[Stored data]
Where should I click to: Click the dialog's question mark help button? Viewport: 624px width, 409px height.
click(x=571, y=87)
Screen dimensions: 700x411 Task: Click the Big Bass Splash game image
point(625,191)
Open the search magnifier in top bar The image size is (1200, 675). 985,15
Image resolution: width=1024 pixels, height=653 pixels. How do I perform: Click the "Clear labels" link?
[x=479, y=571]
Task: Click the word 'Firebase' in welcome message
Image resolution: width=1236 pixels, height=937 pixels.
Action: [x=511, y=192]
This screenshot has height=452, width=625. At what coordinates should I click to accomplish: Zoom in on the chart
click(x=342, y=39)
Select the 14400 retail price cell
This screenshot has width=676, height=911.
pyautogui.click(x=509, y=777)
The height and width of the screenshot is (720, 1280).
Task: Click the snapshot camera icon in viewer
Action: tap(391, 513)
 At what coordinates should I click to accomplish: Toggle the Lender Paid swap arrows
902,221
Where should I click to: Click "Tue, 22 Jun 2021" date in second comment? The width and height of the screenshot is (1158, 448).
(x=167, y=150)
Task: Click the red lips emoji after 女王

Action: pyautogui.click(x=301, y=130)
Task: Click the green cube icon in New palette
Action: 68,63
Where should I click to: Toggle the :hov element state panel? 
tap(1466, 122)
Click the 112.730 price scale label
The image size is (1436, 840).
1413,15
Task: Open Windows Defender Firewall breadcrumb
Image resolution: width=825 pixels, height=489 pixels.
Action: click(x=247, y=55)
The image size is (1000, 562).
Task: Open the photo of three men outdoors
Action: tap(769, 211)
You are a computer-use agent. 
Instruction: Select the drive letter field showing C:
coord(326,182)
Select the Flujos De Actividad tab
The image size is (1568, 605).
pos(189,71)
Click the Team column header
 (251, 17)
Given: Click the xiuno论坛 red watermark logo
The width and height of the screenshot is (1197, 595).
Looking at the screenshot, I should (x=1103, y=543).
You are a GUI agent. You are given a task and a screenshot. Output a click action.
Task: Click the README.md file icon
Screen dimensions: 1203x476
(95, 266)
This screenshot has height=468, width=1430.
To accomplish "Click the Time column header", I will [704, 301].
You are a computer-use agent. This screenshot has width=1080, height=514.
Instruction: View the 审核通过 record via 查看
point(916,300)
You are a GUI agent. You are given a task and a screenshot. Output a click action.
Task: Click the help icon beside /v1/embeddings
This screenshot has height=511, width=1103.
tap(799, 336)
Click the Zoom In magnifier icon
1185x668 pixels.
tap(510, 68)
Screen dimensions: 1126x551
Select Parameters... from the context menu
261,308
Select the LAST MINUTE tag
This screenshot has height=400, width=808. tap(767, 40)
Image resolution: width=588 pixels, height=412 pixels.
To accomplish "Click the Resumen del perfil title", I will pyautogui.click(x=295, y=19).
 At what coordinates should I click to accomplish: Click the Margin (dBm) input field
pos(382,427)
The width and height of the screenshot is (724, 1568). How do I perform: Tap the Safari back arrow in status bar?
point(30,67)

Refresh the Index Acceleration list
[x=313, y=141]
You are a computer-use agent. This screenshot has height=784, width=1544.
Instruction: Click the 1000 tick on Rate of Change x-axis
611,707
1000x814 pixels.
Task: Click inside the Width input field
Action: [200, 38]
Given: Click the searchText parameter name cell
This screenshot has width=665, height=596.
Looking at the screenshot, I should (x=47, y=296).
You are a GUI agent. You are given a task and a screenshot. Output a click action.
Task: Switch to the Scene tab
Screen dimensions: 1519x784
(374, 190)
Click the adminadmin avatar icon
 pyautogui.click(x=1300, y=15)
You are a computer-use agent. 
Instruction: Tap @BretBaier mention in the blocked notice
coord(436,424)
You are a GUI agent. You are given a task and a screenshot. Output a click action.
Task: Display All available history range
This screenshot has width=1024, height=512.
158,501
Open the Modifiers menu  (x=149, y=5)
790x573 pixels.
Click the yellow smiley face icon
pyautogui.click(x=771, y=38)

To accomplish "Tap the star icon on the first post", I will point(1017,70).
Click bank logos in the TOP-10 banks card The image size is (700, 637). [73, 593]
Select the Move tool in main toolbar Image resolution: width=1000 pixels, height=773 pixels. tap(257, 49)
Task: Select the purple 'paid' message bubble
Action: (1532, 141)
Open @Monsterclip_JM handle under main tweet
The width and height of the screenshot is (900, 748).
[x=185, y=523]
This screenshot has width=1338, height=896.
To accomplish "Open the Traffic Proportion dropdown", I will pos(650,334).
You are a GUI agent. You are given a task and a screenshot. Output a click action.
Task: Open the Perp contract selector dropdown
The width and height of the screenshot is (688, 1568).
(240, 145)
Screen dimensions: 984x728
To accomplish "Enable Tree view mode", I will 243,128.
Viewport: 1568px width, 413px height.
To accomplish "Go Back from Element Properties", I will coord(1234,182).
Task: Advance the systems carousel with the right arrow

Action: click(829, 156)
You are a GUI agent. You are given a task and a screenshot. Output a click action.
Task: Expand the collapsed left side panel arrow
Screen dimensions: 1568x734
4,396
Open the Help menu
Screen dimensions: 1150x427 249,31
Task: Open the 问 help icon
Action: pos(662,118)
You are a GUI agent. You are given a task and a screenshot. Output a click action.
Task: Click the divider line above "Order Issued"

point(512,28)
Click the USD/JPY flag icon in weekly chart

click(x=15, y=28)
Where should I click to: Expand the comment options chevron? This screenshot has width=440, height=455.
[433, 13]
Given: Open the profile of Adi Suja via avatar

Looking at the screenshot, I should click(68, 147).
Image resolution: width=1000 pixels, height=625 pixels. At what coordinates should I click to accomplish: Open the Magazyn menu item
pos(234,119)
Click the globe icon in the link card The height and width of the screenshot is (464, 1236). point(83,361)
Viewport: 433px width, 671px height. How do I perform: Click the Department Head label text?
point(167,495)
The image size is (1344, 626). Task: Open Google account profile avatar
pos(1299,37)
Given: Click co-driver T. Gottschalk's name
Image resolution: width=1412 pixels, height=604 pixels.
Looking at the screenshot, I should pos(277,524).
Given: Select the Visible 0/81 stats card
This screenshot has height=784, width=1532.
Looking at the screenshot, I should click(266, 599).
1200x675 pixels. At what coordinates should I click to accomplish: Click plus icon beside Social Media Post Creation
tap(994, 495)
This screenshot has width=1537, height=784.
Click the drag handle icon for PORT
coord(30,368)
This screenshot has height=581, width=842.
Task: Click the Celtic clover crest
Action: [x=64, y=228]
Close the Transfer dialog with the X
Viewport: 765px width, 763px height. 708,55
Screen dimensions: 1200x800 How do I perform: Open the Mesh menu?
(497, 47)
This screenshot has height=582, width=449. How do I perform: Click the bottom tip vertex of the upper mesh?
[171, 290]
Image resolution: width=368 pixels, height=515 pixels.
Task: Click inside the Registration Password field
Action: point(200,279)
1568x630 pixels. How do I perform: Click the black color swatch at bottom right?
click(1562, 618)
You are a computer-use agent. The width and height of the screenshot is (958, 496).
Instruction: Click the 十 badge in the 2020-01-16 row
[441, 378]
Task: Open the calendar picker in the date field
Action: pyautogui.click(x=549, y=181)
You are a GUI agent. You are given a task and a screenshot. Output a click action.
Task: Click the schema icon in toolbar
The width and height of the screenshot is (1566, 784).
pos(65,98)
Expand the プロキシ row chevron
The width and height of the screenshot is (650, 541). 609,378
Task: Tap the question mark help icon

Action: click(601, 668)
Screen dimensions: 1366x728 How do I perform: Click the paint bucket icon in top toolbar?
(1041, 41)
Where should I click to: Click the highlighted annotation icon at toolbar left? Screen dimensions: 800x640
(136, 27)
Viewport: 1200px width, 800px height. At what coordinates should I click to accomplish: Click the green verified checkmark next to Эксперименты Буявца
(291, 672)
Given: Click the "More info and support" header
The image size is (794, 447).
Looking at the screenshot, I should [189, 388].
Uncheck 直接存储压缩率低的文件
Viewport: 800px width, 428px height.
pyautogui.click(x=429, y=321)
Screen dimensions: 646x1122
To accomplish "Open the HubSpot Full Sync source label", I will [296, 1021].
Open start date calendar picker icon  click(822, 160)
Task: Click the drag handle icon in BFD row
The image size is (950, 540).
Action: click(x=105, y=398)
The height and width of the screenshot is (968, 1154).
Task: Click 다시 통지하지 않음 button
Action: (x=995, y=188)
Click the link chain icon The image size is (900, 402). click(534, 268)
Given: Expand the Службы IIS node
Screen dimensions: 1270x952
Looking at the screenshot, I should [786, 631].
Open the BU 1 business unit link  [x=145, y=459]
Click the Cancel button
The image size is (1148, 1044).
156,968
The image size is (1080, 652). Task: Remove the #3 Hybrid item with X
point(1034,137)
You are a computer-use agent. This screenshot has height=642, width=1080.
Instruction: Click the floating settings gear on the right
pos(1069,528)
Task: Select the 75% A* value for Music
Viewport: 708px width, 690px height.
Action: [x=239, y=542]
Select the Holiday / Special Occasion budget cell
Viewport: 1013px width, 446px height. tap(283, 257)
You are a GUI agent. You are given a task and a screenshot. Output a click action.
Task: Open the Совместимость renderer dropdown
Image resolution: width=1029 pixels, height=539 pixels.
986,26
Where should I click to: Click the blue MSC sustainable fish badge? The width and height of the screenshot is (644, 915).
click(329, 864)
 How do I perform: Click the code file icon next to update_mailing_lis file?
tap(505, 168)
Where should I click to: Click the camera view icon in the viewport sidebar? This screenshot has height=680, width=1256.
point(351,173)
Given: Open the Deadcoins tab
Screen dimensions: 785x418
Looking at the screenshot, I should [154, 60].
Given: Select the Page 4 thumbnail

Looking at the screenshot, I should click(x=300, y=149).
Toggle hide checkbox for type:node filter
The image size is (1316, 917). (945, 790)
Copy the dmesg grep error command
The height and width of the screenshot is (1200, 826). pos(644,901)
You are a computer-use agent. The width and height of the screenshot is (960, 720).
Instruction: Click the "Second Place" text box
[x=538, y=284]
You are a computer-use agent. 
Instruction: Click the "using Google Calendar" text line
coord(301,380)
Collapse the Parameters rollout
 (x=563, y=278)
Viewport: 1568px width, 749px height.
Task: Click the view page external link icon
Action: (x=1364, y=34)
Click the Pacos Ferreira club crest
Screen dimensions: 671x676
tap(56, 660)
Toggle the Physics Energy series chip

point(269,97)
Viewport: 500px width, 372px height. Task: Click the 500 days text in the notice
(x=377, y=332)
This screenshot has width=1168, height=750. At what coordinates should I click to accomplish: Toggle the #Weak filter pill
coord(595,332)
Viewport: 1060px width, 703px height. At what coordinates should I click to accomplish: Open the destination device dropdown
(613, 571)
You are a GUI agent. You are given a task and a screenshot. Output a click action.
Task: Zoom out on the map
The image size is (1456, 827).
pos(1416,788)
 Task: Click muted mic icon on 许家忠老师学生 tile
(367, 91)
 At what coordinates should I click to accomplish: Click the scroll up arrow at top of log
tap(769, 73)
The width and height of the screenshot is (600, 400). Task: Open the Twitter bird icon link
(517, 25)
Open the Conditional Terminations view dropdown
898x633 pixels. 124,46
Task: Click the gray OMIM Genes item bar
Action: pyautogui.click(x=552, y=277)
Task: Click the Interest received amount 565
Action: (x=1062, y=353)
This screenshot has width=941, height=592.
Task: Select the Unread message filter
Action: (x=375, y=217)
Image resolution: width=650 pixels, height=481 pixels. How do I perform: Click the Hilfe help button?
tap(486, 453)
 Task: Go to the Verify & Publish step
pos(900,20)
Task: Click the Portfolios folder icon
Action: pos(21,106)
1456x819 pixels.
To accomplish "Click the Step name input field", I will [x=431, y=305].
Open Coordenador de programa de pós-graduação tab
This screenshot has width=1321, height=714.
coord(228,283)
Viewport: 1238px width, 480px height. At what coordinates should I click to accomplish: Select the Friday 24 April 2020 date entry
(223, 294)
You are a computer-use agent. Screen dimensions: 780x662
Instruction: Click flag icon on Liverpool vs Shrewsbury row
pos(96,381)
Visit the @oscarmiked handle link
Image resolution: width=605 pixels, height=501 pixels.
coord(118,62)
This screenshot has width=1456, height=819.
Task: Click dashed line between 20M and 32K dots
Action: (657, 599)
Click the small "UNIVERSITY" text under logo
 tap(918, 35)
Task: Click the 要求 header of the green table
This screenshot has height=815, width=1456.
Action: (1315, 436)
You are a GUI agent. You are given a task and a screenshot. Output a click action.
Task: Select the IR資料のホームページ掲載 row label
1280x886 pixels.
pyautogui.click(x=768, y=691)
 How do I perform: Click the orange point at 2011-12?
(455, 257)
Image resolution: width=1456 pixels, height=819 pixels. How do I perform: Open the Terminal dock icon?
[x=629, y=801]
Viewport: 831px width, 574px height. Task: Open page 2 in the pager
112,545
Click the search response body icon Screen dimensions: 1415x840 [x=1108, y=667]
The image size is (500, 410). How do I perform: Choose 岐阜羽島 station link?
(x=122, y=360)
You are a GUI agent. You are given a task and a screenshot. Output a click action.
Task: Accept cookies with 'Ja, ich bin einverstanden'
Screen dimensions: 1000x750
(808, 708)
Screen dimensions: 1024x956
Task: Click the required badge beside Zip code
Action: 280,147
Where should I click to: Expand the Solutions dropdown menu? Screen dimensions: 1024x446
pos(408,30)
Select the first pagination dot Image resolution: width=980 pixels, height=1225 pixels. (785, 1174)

Task prompt:
Among the records, find every line holding the word "card" and copy it.

Completed exercise:
Click bank logos in the TOP-10 banks card The image size is (700, 637). [73, 593]
Click the globe icon in the link card The height and width of the screenshot is (464, 1236). point(83,361)
Given: Select the Visible 0/81 stats card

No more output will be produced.